__What is needed__. An exact copy of the data below is required; return it in full.

[Dataset entries]
*** Block opens ***
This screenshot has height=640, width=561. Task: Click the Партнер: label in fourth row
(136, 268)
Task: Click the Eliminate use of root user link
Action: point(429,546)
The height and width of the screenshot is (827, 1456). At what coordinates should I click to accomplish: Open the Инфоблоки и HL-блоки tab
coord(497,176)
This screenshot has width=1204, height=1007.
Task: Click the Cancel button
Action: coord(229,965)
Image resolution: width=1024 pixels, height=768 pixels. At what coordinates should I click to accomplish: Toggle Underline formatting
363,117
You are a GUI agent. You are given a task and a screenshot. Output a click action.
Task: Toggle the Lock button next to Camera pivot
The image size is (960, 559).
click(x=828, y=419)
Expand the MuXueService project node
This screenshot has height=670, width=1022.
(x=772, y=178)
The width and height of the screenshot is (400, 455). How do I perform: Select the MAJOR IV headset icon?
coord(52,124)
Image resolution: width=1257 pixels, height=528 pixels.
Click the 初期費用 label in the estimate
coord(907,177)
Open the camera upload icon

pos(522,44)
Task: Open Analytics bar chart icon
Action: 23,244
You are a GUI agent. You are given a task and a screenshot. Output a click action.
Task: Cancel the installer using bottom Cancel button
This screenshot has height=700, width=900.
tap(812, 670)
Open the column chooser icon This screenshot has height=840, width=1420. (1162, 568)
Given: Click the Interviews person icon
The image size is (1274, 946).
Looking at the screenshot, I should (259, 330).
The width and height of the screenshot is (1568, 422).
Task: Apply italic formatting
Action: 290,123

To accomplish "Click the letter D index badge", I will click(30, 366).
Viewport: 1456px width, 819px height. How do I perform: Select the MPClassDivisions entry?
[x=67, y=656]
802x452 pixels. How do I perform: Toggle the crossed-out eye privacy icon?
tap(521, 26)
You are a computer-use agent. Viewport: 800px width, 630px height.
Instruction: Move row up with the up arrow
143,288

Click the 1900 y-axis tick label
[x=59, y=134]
*** Block closes ***
__Answer area__.
This screenshot has height=640, width=561. Task: Click the Партнер: label in fourth row
(136, 268)
Task: Click the Eliminate use of root user link
Action: point(429,546)
The height and width of the screenshot is (827, 1456). At what coordinates should I click to accomplish: Open the Инфоблоки и HL-блоки tab
coord(497,176)
This screenshot has width=1204, height=1007.
Task: Click the Cancel button
Action: coord(229,965)
Image resolution: width=1024 pixels, height=768 pixels. At what coordinates should I click to accomplish: Toggle Underline formatting
363,117
You are a GUI agent. You are given a task and a screenshot. Output a click action.
Task: Toggle the Lock button next to Camera pivot
The image size is (960, 559).
click(x=828, y=419)
Expand the MuXueService project node
This screenshot has height=670, width=1022.
(x=772, y=178)
The width and height of the screenshot is (400, 455). How do I perform: Select the MAJOR IV headset icon?
coord(52,124)
Image resolution: width=1257 pixels, height=528 pixels.
Click the 初期費用 label in the estimate
coord(907,177)
Open the camera upload icon

pos(522,44)
Task: Open Analytics bar chart icon
Action: 23,244
You are a GUI agent. You are given a task and a screenshot. Output a click action.
Task: Cancel the installer using bottom Cancel button
This screenshot has height=700, width=900.
tap(812, 670)
Open the column chooser icon This screenshot has height=840, width=1420. (1162, 568)
Given: Click the Interviews person icon
The image size is (1274, 946).
Looking at the screenshot, I should (259, 330).
The width and height of the screenshot is (1568, 422).
Task: Apply italic formatting
Action: 290,123

To accomplish "Click the letter D index badge", I will click(30, 366).
Viewport: 1456px width, 819px height. How do I perform: Select the MPClassDivisions entry?
[x=67, y=656]
802x452 pixels. How do I perform: Toggle the crossed-out eye privacy icon?
tap(521, 26)
You are a computer-use agent. Viewport: 800px width, 630px height.
Instruction: Move row up with the up arrow
143,288

Click the 1900 y-axis tick label
[x=59, y=134]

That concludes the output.